Metadata-Version: 2.3
Name: illoominate
Version: 1.0.0
Classifier: Programming Language :: Rust
Classifier: Programming Language :: Python :: Implementation :: CPython
Classifier: Programming Language :: Python :: Implementation :: PyPy
Requires-Dist: pandas ==2.2.3
Requires-Dist: polars ==1.12.0
Requires-Dist: pyarrow ==18.0.0
Summary: A scalable library designed to compute data importance scores for interaction data in sequential kNN-based recommender systems.
Author-email: Barrie Kersbergen <kersbergenb@gmail.com>
Maintainer-email: Barrie Kersbergen <kersbergenb@gmail.com>
License: Apache-2.0
Requires-Python: >=3.10
Description-Content-Type: text/markdown; charset=UTF-8; variant=GFM

# Illoominate - Data Importance for Recommender Systems

[![DOI](https://img.shields.io/badge/DOI-10.1145%2F3705328.3748049-blue.svg)](https://doi.org/10.1145/3705328.3748049)
[![Python Version](https://img.shields.io/badge/python-3.10%2B-blue.svg)](https://www.python.org/downloads/)
[![License](https://img.shields.io/badge/license-Apache%202.0-green.svg)](https://opensource.org/licenses/Apache-2.0)
[![RecSys 2025](https://img.shields.io/badge/RecSys-2025-green.svg)](https://recsys.acm.org/recsys25/)
[![PyPI](https://img.shields.io/pypi/v/illoominate.svg)](https://pypi.org/project/illoominate/)
[![PyPI Downloads](https://img.shields.io/pypi/dm/illoominate.svg)](https://pypi.org/project/illoominate/)

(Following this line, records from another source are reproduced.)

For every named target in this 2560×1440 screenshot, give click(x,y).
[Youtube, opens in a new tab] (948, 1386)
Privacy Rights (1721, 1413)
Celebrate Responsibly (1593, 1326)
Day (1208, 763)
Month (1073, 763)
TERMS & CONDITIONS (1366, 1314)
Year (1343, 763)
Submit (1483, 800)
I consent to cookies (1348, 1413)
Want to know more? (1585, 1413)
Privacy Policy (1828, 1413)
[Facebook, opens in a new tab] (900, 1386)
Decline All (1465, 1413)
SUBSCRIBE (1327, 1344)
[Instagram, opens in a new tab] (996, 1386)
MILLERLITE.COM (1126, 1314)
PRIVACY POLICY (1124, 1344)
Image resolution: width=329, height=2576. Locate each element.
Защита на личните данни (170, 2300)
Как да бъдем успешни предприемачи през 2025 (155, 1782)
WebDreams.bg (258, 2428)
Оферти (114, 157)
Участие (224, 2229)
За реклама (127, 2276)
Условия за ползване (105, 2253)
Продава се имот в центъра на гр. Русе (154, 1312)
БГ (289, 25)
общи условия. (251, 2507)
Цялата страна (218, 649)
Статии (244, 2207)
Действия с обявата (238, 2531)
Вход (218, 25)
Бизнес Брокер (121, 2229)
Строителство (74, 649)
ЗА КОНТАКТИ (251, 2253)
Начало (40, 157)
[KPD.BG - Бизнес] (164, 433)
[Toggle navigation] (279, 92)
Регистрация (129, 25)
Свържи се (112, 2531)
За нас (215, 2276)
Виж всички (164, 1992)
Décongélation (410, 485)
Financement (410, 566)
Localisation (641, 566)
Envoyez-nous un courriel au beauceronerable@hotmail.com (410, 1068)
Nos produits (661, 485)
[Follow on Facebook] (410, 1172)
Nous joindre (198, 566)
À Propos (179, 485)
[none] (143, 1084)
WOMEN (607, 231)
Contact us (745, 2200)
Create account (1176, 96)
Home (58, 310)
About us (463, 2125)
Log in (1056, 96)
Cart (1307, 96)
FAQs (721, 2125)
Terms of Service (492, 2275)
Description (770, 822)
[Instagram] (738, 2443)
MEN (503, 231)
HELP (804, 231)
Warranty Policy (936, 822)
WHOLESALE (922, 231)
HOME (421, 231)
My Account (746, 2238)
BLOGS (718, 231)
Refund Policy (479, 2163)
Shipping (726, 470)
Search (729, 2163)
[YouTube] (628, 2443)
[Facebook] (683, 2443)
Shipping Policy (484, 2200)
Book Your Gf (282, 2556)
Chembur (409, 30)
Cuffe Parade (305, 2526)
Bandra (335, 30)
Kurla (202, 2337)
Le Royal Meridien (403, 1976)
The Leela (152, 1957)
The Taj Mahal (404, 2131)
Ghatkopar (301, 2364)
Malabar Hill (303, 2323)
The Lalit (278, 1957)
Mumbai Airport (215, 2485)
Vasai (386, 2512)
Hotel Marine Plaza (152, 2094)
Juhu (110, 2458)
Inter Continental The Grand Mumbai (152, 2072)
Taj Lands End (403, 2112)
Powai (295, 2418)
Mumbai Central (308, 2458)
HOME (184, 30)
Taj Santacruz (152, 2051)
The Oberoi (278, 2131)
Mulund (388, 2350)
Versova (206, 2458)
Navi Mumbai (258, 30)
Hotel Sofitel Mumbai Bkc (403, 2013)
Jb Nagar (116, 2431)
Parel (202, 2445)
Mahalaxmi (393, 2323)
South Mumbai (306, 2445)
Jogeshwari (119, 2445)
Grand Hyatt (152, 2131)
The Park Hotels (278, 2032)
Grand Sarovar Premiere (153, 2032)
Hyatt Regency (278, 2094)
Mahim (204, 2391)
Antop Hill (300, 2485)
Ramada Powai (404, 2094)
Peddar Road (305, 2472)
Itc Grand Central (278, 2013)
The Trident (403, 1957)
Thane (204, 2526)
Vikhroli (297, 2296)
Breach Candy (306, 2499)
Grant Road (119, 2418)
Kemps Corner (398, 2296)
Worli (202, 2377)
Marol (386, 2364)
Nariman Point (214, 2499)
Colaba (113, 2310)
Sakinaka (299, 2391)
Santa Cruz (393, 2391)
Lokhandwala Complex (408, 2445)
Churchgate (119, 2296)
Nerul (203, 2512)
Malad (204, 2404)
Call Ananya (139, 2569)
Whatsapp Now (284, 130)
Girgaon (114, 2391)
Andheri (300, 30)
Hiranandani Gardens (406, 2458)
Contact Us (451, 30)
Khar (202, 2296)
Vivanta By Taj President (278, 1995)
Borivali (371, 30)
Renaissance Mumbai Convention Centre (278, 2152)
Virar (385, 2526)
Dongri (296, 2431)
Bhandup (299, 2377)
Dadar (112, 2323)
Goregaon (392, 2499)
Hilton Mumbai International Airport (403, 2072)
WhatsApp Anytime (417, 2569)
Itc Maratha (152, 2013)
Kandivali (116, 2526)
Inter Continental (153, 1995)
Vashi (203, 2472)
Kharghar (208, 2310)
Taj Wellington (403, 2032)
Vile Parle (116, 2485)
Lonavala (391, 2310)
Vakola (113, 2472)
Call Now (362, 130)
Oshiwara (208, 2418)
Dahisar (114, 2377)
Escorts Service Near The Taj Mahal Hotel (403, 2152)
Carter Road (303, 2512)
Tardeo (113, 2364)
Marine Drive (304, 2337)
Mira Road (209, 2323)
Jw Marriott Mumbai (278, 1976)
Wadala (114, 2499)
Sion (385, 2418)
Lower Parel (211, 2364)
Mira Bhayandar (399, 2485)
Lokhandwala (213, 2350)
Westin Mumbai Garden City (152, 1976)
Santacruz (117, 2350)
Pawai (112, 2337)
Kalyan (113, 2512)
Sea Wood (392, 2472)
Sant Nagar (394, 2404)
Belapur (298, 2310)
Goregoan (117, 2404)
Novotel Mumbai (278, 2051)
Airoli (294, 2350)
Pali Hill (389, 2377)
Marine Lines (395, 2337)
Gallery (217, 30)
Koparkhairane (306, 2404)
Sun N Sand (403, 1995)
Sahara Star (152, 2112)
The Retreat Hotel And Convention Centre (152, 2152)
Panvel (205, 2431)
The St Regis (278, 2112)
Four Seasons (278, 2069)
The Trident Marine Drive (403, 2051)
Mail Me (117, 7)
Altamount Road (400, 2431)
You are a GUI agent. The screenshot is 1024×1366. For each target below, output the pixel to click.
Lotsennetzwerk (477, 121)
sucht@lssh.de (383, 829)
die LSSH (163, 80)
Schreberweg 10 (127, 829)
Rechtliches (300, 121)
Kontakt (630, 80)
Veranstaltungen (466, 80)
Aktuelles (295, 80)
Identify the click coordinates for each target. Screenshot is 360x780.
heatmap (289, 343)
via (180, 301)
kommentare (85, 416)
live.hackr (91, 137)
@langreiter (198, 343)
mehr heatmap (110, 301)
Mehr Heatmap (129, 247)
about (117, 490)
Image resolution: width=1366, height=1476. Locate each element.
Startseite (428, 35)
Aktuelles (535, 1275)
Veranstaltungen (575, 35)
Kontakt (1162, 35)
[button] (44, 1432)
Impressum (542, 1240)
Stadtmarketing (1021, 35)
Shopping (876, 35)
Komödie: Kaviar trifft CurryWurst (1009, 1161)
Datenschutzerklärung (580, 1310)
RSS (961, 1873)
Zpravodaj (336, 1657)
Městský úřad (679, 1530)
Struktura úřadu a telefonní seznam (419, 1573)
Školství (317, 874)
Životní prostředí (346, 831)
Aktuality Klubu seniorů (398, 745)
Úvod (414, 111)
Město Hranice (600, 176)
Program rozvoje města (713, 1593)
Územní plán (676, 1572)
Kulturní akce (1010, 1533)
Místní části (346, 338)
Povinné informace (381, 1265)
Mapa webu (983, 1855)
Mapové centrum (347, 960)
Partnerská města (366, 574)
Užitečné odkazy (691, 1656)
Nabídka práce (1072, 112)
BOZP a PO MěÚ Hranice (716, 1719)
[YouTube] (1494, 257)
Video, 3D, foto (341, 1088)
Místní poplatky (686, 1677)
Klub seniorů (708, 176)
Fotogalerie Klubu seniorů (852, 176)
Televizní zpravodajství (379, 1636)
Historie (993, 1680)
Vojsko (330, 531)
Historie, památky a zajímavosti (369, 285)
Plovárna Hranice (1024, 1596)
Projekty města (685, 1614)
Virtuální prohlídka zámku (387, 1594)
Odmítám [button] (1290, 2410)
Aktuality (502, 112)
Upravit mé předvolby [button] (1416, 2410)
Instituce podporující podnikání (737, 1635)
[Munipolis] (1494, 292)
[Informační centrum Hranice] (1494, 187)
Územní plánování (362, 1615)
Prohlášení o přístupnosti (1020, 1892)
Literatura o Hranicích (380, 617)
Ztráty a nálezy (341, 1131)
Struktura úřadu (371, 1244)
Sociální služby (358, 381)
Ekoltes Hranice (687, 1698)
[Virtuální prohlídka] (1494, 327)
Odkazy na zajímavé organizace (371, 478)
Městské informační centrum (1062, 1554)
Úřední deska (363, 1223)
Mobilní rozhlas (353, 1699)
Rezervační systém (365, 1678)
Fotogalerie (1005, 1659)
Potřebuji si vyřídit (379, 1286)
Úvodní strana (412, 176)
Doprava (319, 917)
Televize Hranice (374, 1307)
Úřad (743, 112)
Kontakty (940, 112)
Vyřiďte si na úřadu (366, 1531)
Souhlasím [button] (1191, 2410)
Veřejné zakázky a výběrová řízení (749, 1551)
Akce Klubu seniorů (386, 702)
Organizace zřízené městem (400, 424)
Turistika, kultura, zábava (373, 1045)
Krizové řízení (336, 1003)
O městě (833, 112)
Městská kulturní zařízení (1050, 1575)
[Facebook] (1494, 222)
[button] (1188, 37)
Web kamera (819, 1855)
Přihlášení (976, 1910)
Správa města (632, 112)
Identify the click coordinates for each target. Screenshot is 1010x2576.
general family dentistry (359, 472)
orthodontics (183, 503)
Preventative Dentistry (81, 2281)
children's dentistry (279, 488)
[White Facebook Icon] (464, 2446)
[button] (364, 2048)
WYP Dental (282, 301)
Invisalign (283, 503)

<span style="font-variant: small-caps;">Illoominate</span> is a library that implements the KMC-Shapley algorithm for computing data importance scores in recommender systems. The KMC-Shapley algorithm leverages the sparsity and nearest-neighbor structure of sequential kNN-based recommendation models to efficiently compute Data Shapley values (DSV) and leave-one-out (LOO) scores. This algorithmic approach enables scalable data debugging and importance analysis for real-world datasets with millions of interactions in session-based and next-basket recommendation tasks.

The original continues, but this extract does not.